To do: Skip the pictures. Quote every line below, exactly, from the one with "The width and" through the final line.
----- Data shown -----
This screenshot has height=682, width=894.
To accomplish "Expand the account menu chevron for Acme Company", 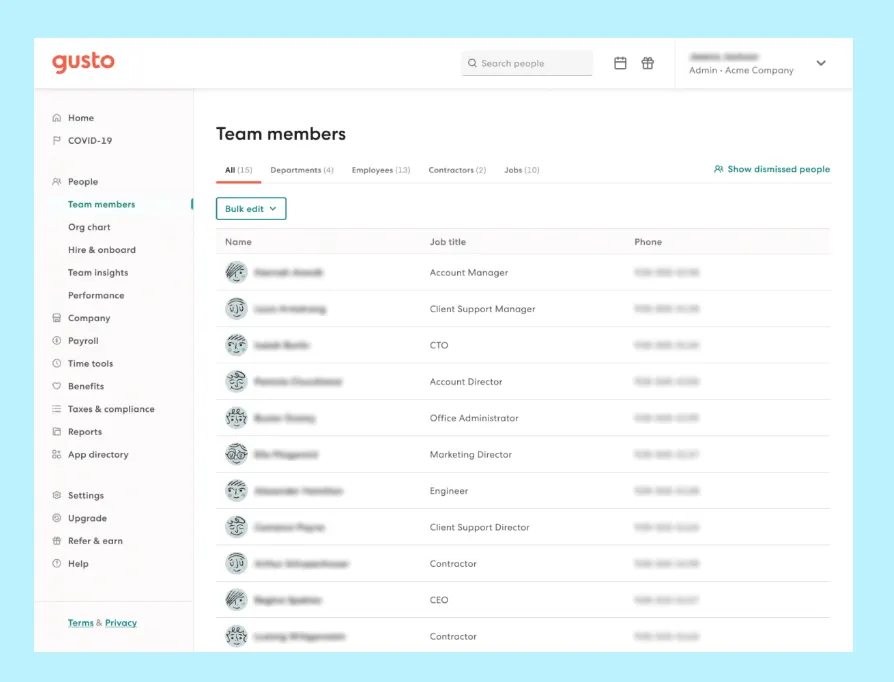I will 821,62.
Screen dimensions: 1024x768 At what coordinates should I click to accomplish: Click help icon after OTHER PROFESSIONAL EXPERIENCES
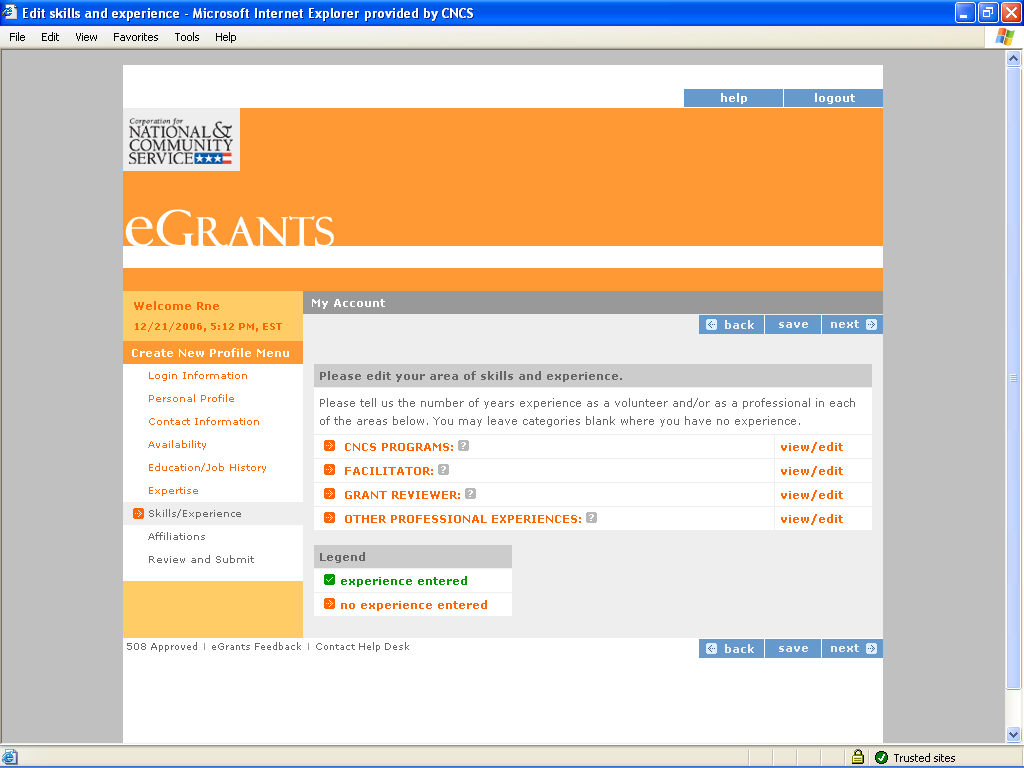pyautogui.click(x=592, y=518)
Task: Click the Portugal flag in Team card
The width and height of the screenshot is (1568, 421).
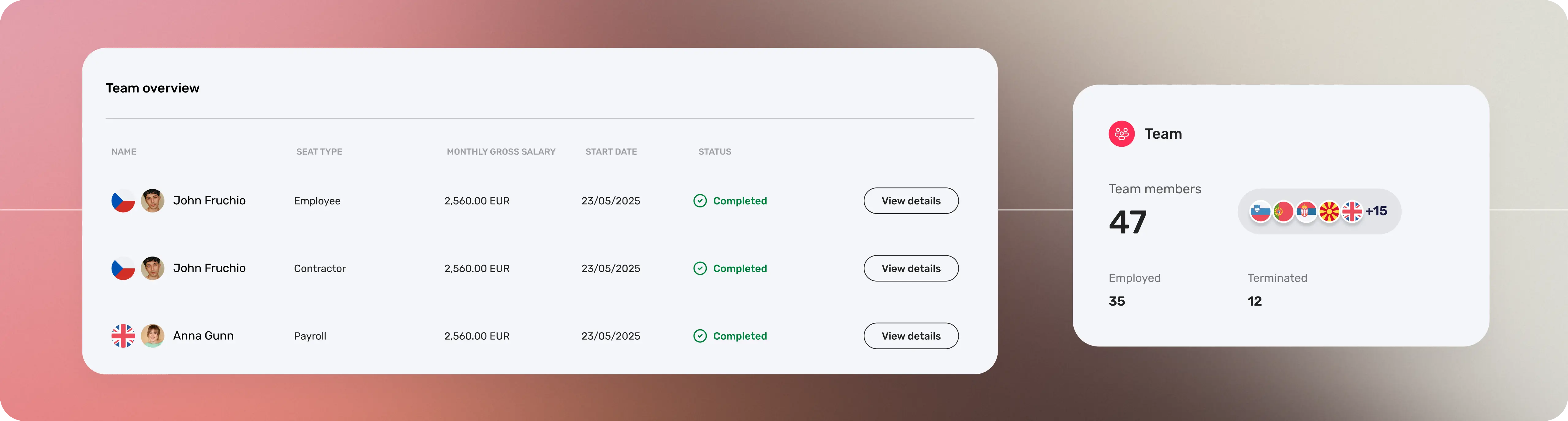Action: click(x=1283, y=211)
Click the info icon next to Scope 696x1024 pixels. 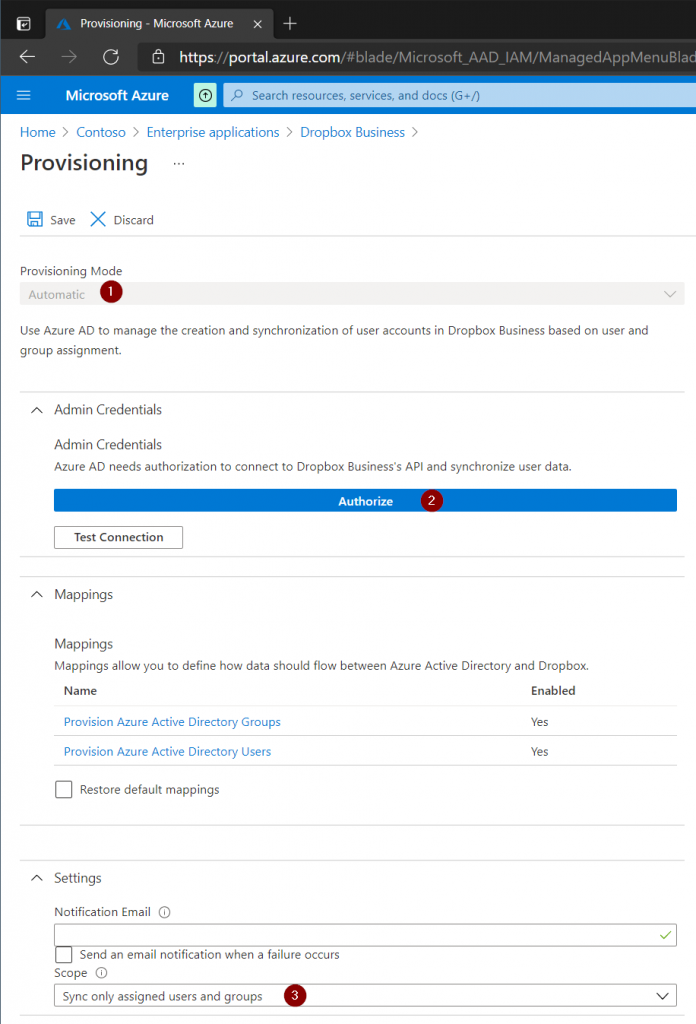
-----
Solution:
The width and height of the screenshot is (1568, 421).
Action: click(x=1283, y=211)
Click the info icon next to Scope 696x1024 pixels. 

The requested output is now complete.